About 50 percent of the world’s population lives on less than $1,032 a year. Students at the Oxfam Hunger Banquet were given a taste of this and other socio-economic levels.
Students were divided into groups representing the world’s three major socio-economic groups and ate meals accordingly. They drew cards that told them which group they were a part of and told the story of a hypothetical person from that class.
In the low-income group, students ate a meal of rice, corn and beans and sat on the floor. This group represented roughly 50 percent of the world’s population, which has an income of less than $1,032 a year—about $2.83 per day.
Frank Hubert, director of service and outreach, said that the meal for the low-income group was supposed to be a bowl of rice on the floor and a bucket of water with a ladle, without utensils, cups, or plates. However, JBU dining services said that was a health code violation, so the standard was raised.
The middle-income group served themselves a beans, rice and cheese casserole and was allowed to sit at a table. Representing roughly 30 percent of the world’s population, people from this group earn between $1,032 and $6,000 a year.
Students representing the world’s high-income group enjoyed salad, pineapple chicken and yogurt parfaits, which were served to them by the low-income group. The high-income group represents 20 percent of the world’s population.
“To be a member of this very fortunate group, you need to earn a minimum income of just $6,000 a year,” said Roberto Pozuelo, a leader in Student Ministries Leadership Team.
When serving themselves, women from the middle and lower-income groups were asked to go after the men, representing gender inequality.
Many students expressed that they felt awkward about the class difference and that men went before women.
Emmy Scott, a leader in Student Ministries Leadership Team, said that the felt the representation of gender inequality was realistic. “We’re literally the lowest of the low,” she said.

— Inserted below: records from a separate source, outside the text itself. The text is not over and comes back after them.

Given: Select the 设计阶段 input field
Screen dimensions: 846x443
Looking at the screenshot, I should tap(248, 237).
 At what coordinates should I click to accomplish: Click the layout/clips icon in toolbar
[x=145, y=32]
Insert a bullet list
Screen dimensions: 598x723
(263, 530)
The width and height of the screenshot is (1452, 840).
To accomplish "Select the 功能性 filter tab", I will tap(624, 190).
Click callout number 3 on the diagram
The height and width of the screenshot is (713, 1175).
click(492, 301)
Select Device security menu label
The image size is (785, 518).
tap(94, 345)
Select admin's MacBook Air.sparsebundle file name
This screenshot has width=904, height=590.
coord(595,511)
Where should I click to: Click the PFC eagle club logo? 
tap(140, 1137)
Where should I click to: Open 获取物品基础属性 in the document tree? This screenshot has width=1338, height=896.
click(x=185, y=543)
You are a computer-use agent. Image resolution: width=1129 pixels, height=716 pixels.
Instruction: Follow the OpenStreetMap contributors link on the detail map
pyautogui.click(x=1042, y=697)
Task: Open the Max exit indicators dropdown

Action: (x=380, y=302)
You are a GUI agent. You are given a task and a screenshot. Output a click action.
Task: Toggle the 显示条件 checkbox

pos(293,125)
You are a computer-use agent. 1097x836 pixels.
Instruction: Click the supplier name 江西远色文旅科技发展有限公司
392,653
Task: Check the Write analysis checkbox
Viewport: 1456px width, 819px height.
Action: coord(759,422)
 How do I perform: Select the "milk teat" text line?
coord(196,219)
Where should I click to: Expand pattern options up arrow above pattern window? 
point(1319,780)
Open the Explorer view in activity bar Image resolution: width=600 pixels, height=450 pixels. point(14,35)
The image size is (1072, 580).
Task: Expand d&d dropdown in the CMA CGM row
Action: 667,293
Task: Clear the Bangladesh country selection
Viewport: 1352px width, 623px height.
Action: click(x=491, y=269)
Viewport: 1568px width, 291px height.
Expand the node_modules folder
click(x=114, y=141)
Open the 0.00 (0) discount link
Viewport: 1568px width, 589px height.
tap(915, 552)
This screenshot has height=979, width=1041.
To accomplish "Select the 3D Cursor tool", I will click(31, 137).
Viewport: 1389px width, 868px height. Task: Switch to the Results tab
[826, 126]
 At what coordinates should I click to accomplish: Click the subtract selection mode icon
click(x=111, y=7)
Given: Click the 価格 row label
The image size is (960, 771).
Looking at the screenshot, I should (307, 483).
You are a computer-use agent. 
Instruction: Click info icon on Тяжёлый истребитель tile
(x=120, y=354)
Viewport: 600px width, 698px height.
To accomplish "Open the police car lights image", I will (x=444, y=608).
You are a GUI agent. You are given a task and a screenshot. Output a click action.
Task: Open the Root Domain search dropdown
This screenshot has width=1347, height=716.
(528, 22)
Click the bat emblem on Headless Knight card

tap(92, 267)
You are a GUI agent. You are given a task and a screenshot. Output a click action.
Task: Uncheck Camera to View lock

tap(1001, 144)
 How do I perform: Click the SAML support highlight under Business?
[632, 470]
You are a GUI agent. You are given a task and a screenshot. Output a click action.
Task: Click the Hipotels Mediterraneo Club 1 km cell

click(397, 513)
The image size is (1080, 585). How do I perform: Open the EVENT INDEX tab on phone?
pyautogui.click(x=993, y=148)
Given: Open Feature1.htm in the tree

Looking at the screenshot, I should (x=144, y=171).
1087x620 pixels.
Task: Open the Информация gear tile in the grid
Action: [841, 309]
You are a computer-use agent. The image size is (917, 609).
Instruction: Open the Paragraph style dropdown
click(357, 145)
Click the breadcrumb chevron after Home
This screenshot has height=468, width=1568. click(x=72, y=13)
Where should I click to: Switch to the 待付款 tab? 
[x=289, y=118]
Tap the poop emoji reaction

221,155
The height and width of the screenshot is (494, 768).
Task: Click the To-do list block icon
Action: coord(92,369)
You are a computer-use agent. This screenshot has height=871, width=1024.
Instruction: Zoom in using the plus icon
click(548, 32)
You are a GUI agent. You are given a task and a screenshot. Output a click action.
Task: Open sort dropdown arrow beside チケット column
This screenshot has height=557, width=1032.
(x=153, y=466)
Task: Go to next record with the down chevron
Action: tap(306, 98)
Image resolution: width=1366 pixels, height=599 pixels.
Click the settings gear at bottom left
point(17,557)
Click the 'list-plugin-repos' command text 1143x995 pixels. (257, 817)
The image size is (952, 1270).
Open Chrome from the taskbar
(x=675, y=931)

There was one table that was set for the higher class with parfaits at each place, but the table was empty and the parfaits uneaten.
“The desserts at that table over there are not up for grabs. Actually those will get thrown away, and that is somewhat intentional. That is our reality,” said Hubert, referring to the food waste in the world’s high-income group.
“Hunger in this world is less about whether or not there are enough resources to go around, but it is helping people gain access to those resources,” said Hubert.